After being down for a number of years, mostly due to habitat issues, Washington State mule deer and blacktail deer populations have rebounded and are doing well–with a few exceptions.
One of those exceptions is in north-central Washington, including Chelan, Douglas and Okanogan Counties.
“Mule deer here seem to be at the capacity that the habitat will support,” said Jerry Nelson, Deer and Elk Section Manager for the Washington Department of Fish and Wildlife. “They will continue to respond positively to habitat improvements, when they occur, on public lands. Mild to average winters the last two years allowed for better over-winter survival and strong young of the year recruitment.” ”In the Northeast, mule deer numbers have climbed slightly,” he said. “More habitat enhancement, like prescribed burns and tree thinning, could be accomplished on public lands that would benefit mule deer in the Northeast.”

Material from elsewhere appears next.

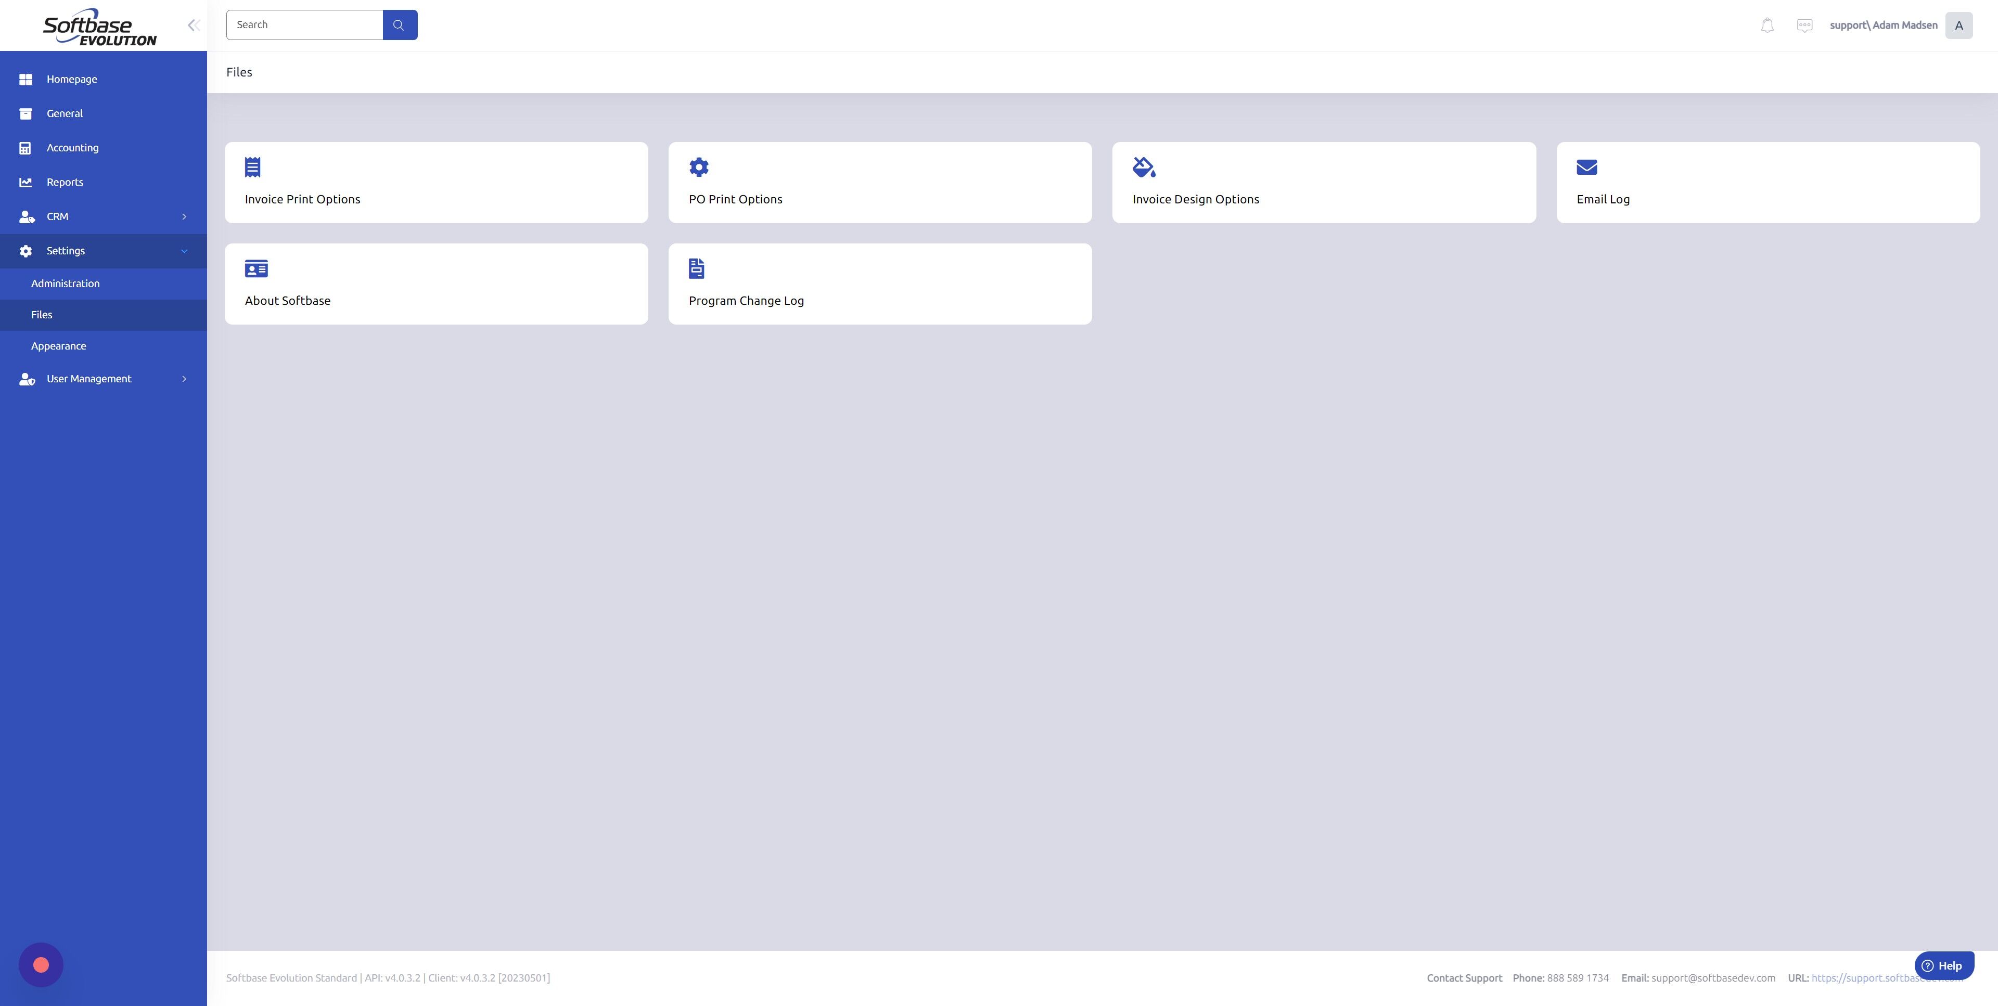Open the support@softbasedev.com email link

(1713, 978)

South-central mule deer populations in Kittitas and Yakima Counties are experiencing a slight resurgence after recent dips attributed to hair loss caused by exotic lice. Yet, deer numbers here are still well below what they were before the infestation.
Meanwhile, mule deer populations in the Palouse, Southeast-Blue Mountains, and the Columbia Basin are all stable and doing well. ”Summers are a critical time of year for deer in these portions of the state. The last two summers in these three areas have been near normal to slightly cooler and wetter than normal, so the ill effects of summer drought have not been a problem for mule deer,” Nelson said.

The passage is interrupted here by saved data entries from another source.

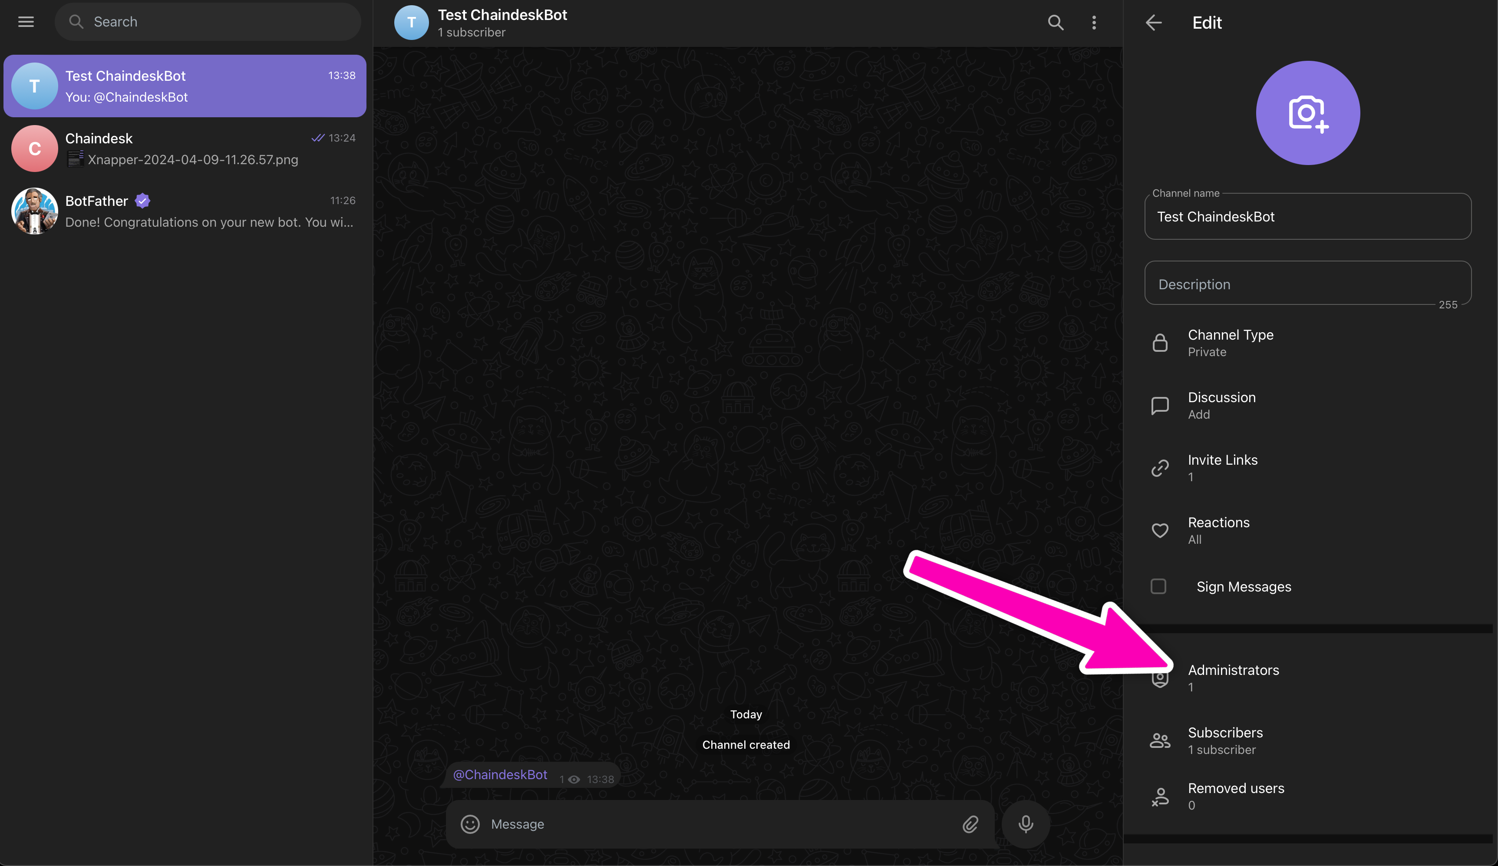1498x866 pixels.
Task: Click the search icon in chat header
Action: tap(1055, 23)
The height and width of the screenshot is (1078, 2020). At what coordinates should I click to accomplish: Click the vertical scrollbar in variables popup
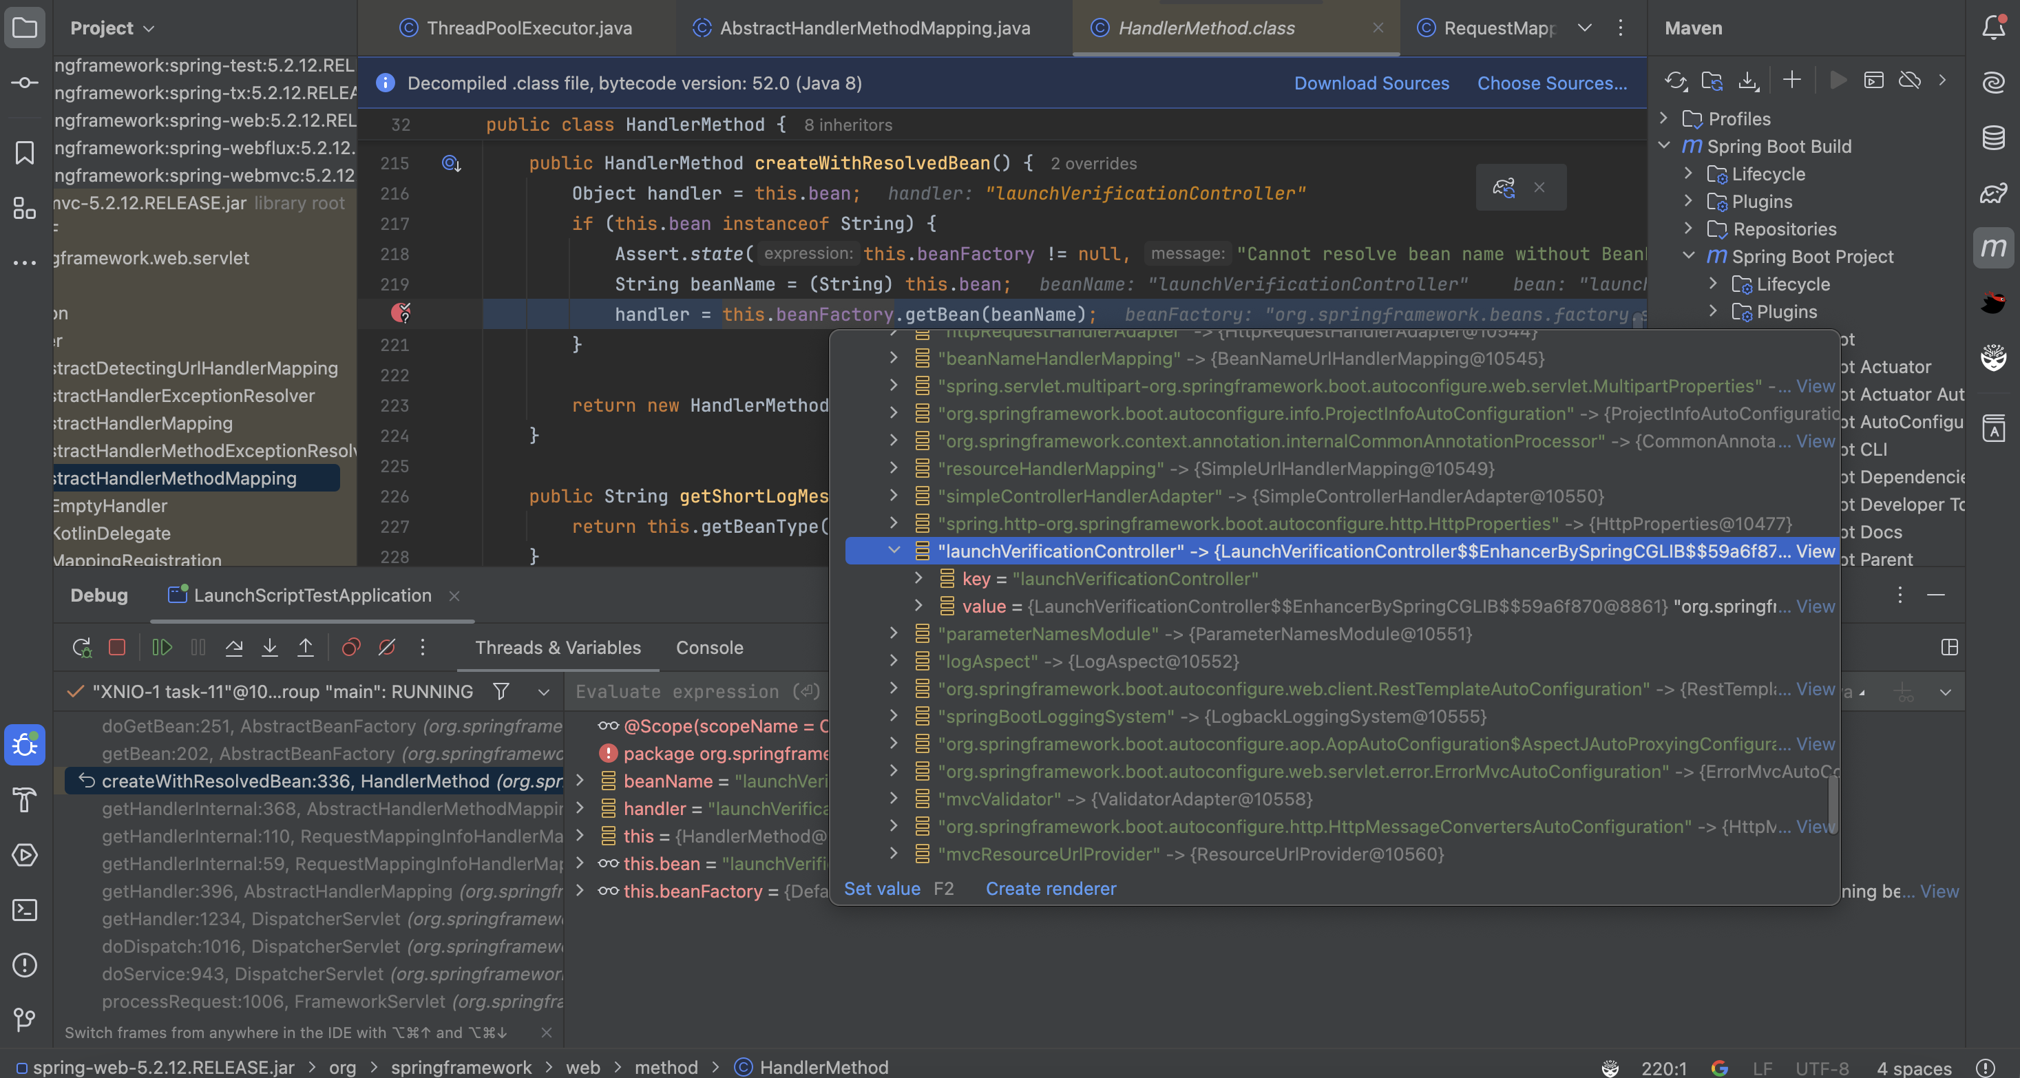pyautogui.click(x=1833, y=804)

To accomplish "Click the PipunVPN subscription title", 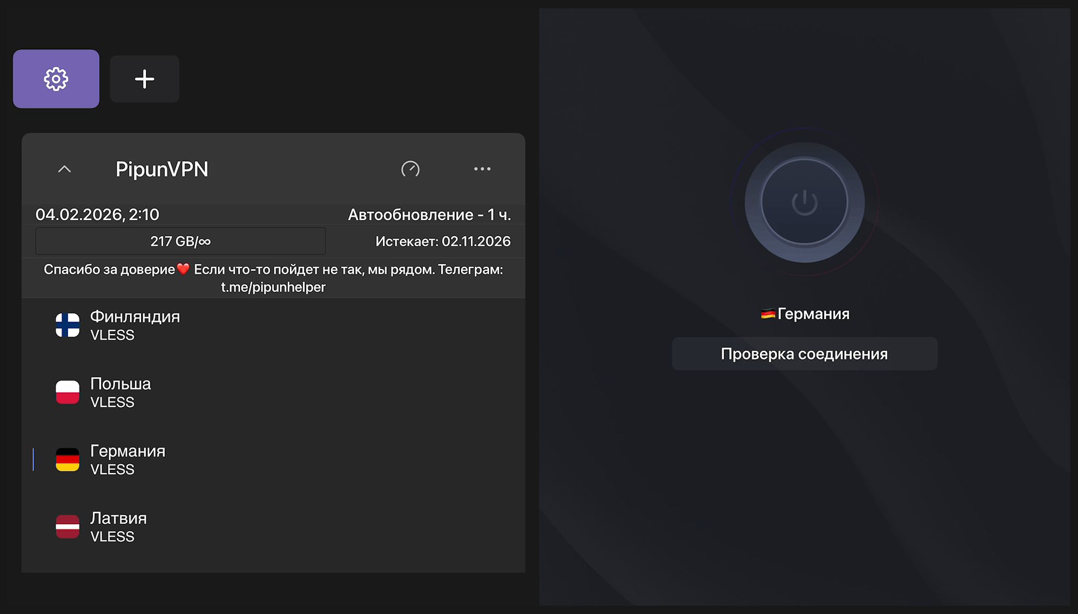I will coord(163,169).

“Blacktail deer in western Washington are mostly stable and healthy,” Nelson said. “Some site specific sub-populations still struggle with hair loss as well less than ideal habitat conditions.”
Whitetail deer in Northeast Washington are still recovering from two back-to-back severe winters in 2007-08 and 2008-09. More restrictive hunting seasons with fewer antlerless tags are allowing whitetail deer to increase.

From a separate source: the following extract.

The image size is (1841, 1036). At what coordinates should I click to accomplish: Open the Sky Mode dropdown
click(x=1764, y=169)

“The Fish and Wildlife Commission also imposed a four-point antler restriction on two of the most popular Game Management Units in the Northeast [game management units 117 and 121] which is reducing pressure on bucks in those units. Mild to average winters the last two years allowed for better over-winter survival for whitetail deer,” Nelson said.
The Western Regional Report
_A very dry summer in the Southwest shriveled up forage and made it hard for does to successfully drop and raise fawns. However, new deer browse is starting to appear in the burned-over areas from 2011’s wildfires in Arizona and New Mexico.
Things are trending up for deer in the Northern Rockies, after horrendous winters starting in 2007-2008. A mild and generally snowless 2011-2012 winter helped Idaho mule deer and whitetail numbers begin to rebound–though it might take another year or two for that growth to be reflected in the harvest. Wyoming suffered from a decade-long drought, but the last two years have seen a return of the rains, and deer habitat is turning around. Montana’s deer have been hit hard by harsh winters and a major EHD outbreak last year, which took out thousands of trophy whitetails, especially along the Milk River corridor._
Top Trophy Zones
AZ: Units 3C, 12A, 13A, 13B, and 24A.
CA: Humboldt, Mendocino, Siskiyou, and Trinity counties.
CO: Units 25 and 26.
ID: Benewah, Bonner, Boundary, and Kootenai counties.
MT: Fergus, Madison, Missoula, and Ravalli counties.
NM: Units 32 and 33 for mule deer; units 21, 22, 23, 24, and 27 for Coues.
OR: Clackamas, Grant, and Jackson counties.
WA: Chelan, Ferry, Lewis, Spokane, and Stevens counties.
WY: Bighorn, Crook, Lincoln, and Sheridan counties.